The extra food, and now a bath—what did it mean?
Was it all just a trick? Or had her situation improved?
She had never been formally charged with a crime, after all.
Perhaps there was a limit on how long someone could be held without charge.
She had assumed the Tokkō could do whatever they wanted, but perhaps not.
Perhaps they had reached the limit on the torment they could inflict.
Tendrils of hope were growing in her mind as she carefully pulled off her wet clothes and wrung them out and hung them from the door. She would sit naked in the corner until they were dry, then put them back on.
She closed her eyes and allowed herself to be carried away, away to the back garden, surrounded by flowers.
They were helping Aiko take her first steps.
Keizo propped her up and gently released her.
Come on, you can do it! One, two, three tottering steps, then a gurgling laugh as Aiko fell into her arms and Keizo was clapping and—
The footsteps returned. They did not belong to the clerk. They were heavier and sharper, the clop of iron-heeled boots. Noriko lurched up and seized her damp clothes and frantically started dressing. But it was too late.
The door opened. It was the Toad, pistol on his belt, club in his hand. His glare turned into a smile when he saw her state of undress.
He leaned back out the door and looked up and down the hall, making sure no one was there.
He entered the cell and closed the door. Noriko huddled before him, clutching her clothes to her body, her soul dropping down through the floor.

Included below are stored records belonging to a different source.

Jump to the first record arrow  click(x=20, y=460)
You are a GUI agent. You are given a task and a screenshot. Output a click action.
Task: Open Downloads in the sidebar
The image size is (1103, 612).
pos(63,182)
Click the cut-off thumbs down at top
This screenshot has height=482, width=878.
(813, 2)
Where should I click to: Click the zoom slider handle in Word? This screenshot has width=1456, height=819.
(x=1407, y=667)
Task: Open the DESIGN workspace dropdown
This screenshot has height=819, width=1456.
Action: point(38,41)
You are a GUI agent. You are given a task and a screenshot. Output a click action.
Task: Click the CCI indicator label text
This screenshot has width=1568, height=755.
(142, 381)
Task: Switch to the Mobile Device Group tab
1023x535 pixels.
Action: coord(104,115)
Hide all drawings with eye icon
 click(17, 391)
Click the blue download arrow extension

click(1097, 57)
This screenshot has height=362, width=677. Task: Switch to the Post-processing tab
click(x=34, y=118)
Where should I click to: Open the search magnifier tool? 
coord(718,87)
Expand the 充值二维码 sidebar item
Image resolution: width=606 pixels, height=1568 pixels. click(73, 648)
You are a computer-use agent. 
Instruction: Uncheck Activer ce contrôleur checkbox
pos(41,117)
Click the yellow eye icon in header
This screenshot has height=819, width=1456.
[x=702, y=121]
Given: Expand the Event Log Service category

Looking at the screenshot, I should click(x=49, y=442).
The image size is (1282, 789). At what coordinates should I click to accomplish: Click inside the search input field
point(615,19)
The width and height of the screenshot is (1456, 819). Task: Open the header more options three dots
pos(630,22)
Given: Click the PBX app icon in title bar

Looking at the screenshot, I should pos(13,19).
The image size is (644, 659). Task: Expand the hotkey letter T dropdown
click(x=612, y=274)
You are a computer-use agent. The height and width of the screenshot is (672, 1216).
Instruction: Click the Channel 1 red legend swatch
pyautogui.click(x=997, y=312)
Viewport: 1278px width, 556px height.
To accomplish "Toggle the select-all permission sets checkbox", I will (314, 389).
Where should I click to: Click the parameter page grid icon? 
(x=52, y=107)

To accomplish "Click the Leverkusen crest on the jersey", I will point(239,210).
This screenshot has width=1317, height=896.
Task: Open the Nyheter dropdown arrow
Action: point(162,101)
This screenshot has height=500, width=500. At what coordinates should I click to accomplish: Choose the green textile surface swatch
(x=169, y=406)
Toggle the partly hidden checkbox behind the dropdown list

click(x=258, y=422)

There was no hope. It had all been a trick.
The Toad approached. He stuck his club under her chin and forced her to look into his face. “So, you think you have friends,” he sneered, keeping his voice low so it wouldn’t carry.
He pulled back and started looking her up and down. He ran his club down her bare arm and along the diminished curve of her hip.
He started pushing the club between her legs. She resisted. He gave her a warning rap on the hand. It hurt, but still she resisted.
He stepped back and struck her on the shin. It was a practiced blow, sharp enough to cause agony without breaking the skin. Noriko cried out and dropped to the floor, clutching her leg.
The Toad looked down at her and smiled. “Do you see your friends here?” He looked around the room, feigning confusion. “Where are they? I don’t see them.”
He cracked the club across her other shin. Noriko let out a strangled cry and rolled into a ball, clutching her legs with one hand, covering her breasts with the other. The Toad watched her with satisfaction, seemingly pleased to have caused so much pain with so little effort.
He squatted down beside her, thrusting his face into hers, breathing stink.
“You have no friends here,” he whispered. “There’s only me. Understand?”